Server Downtime and Data Loss

Archival storage for Announcements. Peruse old Announcements here!

Moderator: Community Team

Forum rules
Please read the Community Guidelines before posting.
Locked
User avatar
agentcom
Posts: 3994
Joined: Tue Nov 09, 2010 8:50 pm

Re: Server Downtime and Data Loss

Post by agentcom »

morleyjoe wrote:Glad to see it's all running fine now. To those who are complaining or are pissed off, would you have preferred to find CC did not do backups at all? Having had to replace my share of data on crashed or dead computers, I think it is amazing to see that they were able to get this backup in place and running so quickly. It could have been far worse. Congrats to the team for their hard work is in order.


I wouldn't go so far as to say that it should even be in the realm of possibility that CC didn't have any[i] backup, so I'm not going to give the admin props for quite that much. But I will second you on the direction if not the magnitude of your sentiment. I think that a 24 hour rollback for a situation that hasn't happened in 3 or 4 years is pretty impressive. I'm surprised and impressed that such a thing was so well prepared for (although I don't know if it was just luck that the last rollback was only 24 hours prior).

I can't believe all the griping in this thread. The single best post so far has been this one:

drunkmonkey wrote:The random outcome of my rolls was lost at a random point, and the new random results are different! It's an outrage!


But that doesn't stop people from having atrociously bad ideas:

CHECK-M8 wrote:All games in progress need to be deleted. That is the only fair way to do it.


:o

Wow. How about thinking next time before you post, okay? Can you imagine the outrage if the games were completed deleted? TOs and their clan counterparts would probably start finding and stabbing people. Not to the mention the thousands of users who would lose entire games rather than just a turn or so.
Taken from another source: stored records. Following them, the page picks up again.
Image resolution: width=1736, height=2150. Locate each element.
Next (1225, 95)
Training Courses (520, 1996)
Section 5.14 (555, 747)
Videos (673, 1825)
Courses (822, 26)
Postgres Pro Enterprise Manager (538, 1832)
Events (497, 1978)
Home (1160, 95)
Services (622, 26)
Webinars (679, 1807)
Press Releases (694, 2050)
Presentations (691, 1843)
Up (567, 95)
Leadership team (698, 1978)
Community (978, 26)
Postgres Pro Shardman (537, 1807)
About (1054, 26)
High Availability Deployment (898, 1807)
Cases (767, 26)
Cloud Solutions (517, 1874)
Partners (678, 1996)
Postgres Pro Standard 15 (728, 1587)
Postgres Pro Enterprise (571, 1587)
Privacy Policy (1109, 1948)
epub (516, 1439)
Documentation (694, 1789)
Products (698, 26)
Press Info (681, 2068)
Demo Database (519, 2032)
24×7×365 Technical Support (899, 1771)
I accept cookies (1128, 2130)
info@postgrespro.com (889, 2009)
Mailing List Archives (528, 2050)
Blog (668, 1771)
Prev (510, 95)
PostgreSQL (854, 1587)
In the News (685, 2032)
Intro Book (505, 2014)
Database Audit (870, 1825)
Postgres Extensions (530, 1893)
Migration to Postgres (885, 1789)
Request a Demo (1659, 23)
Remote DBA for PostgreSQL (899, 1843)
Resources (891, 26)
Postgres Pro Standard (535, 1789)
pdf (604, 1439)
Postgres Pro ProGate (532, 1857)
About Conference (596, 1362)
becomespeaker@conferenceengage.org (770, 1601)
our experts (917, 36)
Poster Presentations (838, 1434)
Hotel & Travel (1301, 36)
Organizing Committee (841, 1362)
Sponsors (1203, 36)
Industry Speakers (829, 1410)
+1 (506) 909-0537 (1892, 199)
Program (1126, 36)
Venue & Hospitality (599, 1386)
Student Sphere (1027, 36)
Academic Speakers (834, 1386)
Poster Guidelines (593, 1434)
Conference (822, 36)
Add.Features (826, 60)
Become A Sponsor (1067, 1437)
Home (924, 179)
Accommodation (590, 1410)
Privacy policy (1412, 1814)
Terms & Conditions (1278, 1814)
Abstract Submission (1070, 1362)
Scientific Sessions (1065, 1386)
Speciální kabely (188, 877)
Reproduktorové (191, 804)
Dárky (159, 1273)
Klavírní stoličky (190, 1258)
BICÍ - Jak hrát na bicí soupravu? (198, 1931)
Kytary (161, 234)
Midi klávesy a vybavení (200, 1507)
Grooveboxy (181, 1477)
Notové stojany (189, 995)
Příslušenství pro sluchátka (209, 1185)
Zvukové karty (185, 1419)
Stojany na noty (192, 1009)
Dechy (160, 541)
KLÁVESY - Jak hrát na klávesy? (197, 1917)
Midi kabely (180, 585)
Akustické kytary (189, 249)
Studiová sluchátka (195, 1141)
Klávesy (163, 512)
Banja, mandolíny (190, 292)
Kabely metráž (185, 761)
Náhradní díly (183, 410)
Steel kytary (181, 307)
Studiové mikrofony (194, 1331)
Unbelievable that you would actually suggest this.

TheProwler, I was very interested in your post though:

show


I have been very interested to read the posts by folks that work in similar industries and their takes on the matter. You seem to be somewhat in the minority here, chalking it up to a complete failure rather than something that can be learned from and improved as we go forward. Nonetheless, I appreciated the informative post from that viewpoint. Makes me slightly reconsider my kudos to the admin. Although, I still think I come down generally supportive and impressed by their handling of this.

Finally, I think the biggest losers here are the forum posters. A lot of those guys are running tourneys, may have taken games out of their Watch This Game screen, are running clan wars, are posting long, informative forum posts, etc. That type of stuff is more of a bitch to redo than just having to take a few turns over again. I hope if the admin have to make a choice that they will put emphasis on keeping a live backup of the forum in the future. (errr ... the "biggest losers" are maybe the people who are groaning about the loss of "their" dice that they "should have" got a second time, but I meant biggest losers in a different sense.)
Nucker
Posts: 215
Joined: Mon Oct 15, 2012 2:27 pm
Gender: Male

Re: Server Downtime and Data Loss

Post by Nucker »

Well done guys. Our obsession is up and running again. How nice is to know in advance what evil intent some or other player had for you.
GoranZ
Posts: 2923
Joined: Sat Aug 22, 2009 3:14 pm

Re: Server Downtime and Data Loss

Post by GoranZ »

TheProwler wrote:
bigWham wrote:In the late evening of Oct 3 (CC Time) one of our core system data tables suffered data loss and could not be recovered.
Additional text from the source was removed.